Six people in a two-door Land Rover Defender. That was the promise of the front bench seat, and it was glorious — until JLR quietly killed the option in the U.S. about two years ago. Now a handful of startups and legacy trucks are keeping the configuration alive, and the question is whether anyone beyond enthusiasts actually cares enough to drive a real revival.
The bench seat never fully disappeared from American roads. Chevrolet still offers one in the Tahoe, Suburban, and Silverado. Ram keeps it in the 1500 and HD.
Ford bolts one into the F-150. These are workhorses, though, and the bench exists there for utilitarian reasons — fleet buyers, job sites, the kind of customers who value a warm body in the middle over a leather-wrapped center console with USB-C ports.
The interesting development is who else wants in.
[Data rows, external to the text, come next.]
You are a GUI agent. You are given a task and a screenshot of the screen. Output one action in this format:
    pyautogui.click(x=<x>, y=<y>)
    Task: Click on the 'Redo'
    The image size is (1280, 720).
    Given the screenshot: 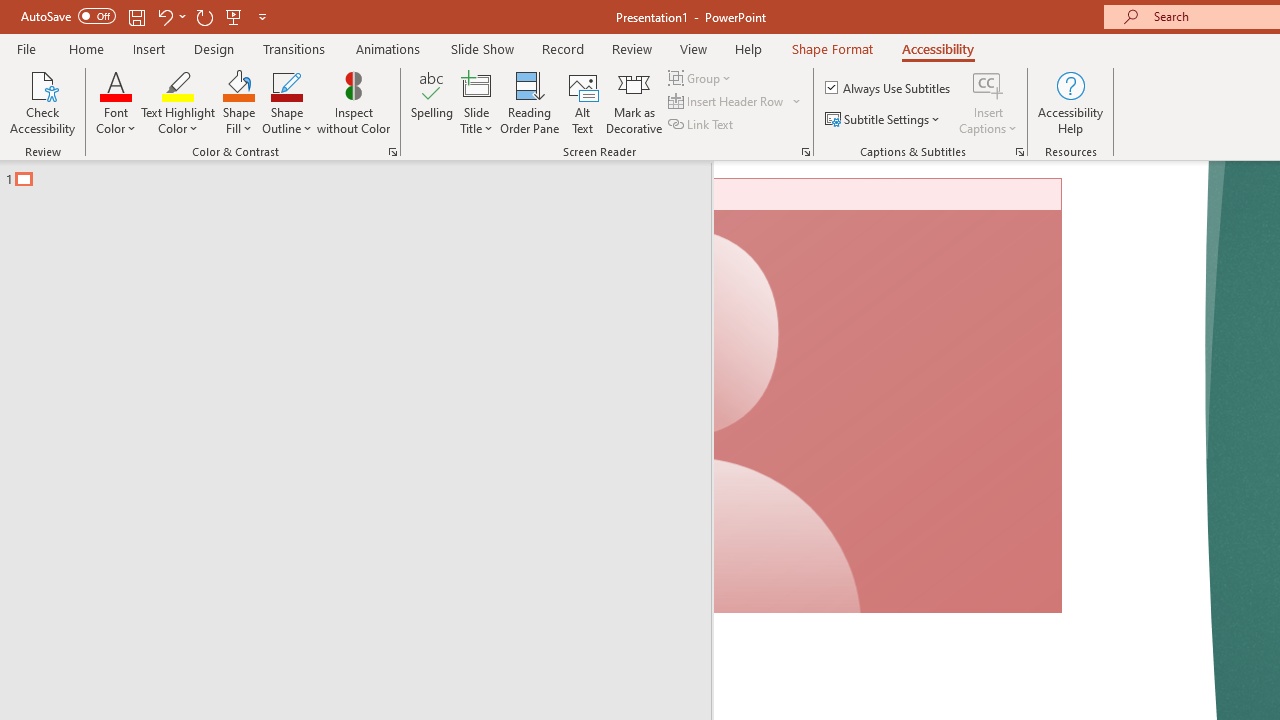 What is the action you would take?
    pyautogui.click(x=204, y=16)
REO Industries, a Texas startup chasing the “affordable American truck” white whale, plans to drop a front bench into its boxy, gas-powered, body-on-frame pickup. Smart, operating in a completely different universe of small European city cars, intends to give its upcoming #2 model a bench to make the cabin feel more spacious. And Scout Motors, Volkswagen’s ambitious electric offshoot, is building benches into both the Terra and the Traveler.

Three very different companies. Three very different market segments. All arriving at the same conclusion: maybe two bucket seats and a massive center console isn’t the only answer.
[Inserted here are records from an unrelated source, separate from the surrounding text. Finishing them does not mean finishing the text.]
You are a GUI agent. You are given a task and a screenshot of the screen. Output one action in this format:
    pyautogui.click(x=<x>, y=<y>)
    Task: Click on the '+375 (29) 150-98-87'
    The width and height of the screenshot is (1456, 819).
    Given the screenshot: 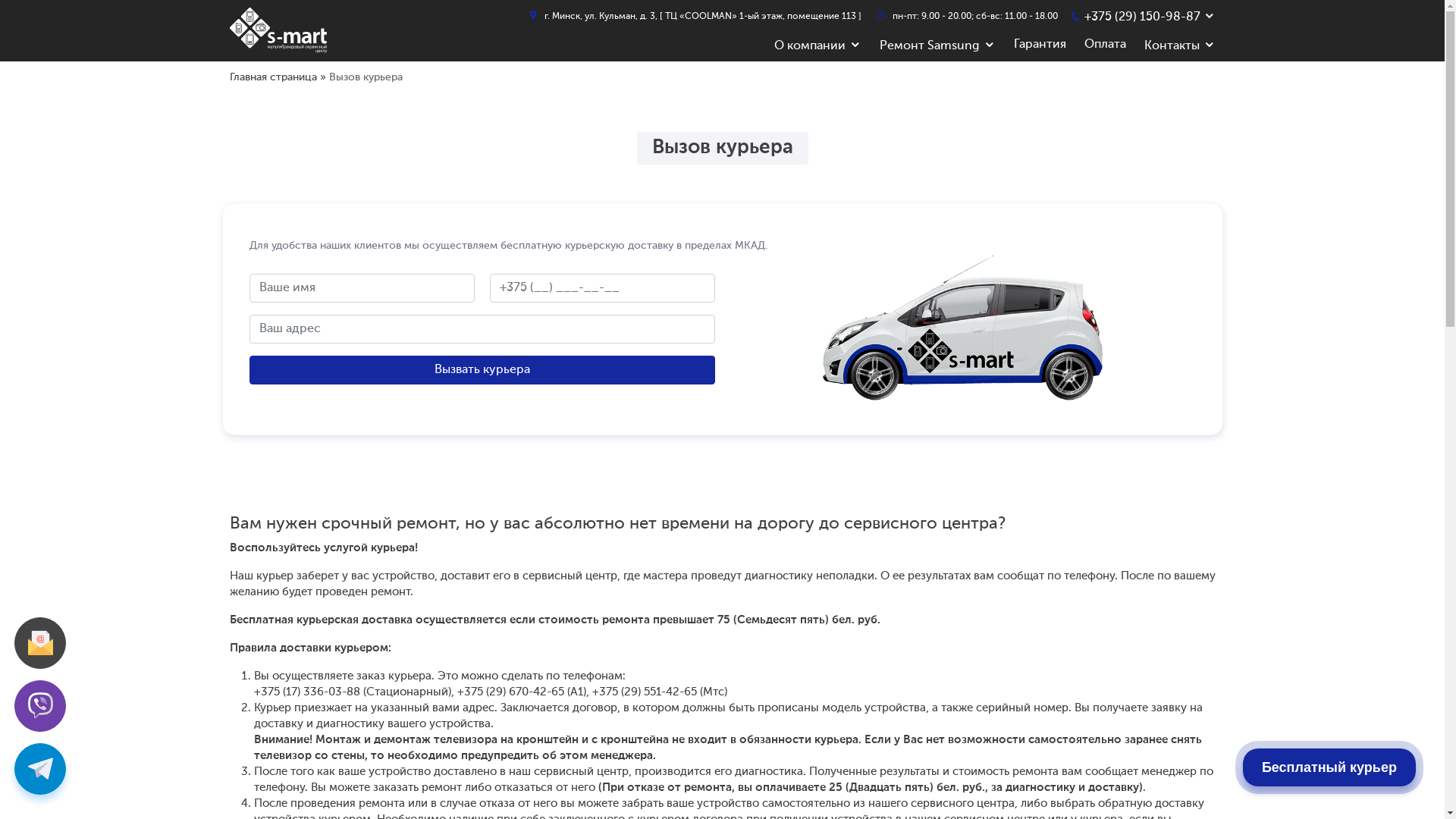 What is the action you would take?
    pyautogui.click(x=1142, y=17)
Scout’s timeline is the most telling. Those vehicles won’t hit the road until sometime in 2028, which means the bench seat commitment was baked into the design philosophy early. This wasn’t a last-minute accessory decision.
Scout is betting that buyers drawn to its retro-flavored electric trucks will respond to a cabin layout that feels deliberately old-school. Whether VW’s patience — and wallet — holds out long enough for that bet to pay off is another matter entirely.
The engineering reality is messier than the nostalgia. Modern crash structures, side-impact airbag systems, and seatbelt pretensioner packaging all complicate a three-across front row. A folding center armrest with integrated storage sounds simple until you have to pass federal motor vehicle safety standards with a middle occupant seated inches from the dashboard.
Every automaker offering a bench today has spent serious money solving those problems. That’s partly why the option has shrunk to a handful of full-size trucks and SUVs where the sheer width of the cabin gives engineers room to work.
Startups like REO don’t have decades of crash-test data to lean on. They’re building from scratch, which is both an advantage and a risk. Smart’s approach is different — it’s using the bench to maximize interior volume in a small footprint, a clever packaging trick that sidesteps the question of whether anyone actually needs to seat three adults across the front of a subcompact.
A handful of models does not constitute a movement. The trucks that offer benches today sell them primarily to commercial and fleet buyers who spec the cheapest possible interior. The romance of the front bench — date night, three friends across, your dog sprawled in the middle — lives mostly in memory and on Instagram.
But the fact that new companies are choosing this layout voluntarily, without fleet-sales pressure, suggests something shifted. Buyers tired of identical cockpit-style interiors might actually check the box.
The bench seat isn’t roaring back. It’s creeping back, quietly, through startups bold enough or naive enough to try. Either way, it beats another cupholder.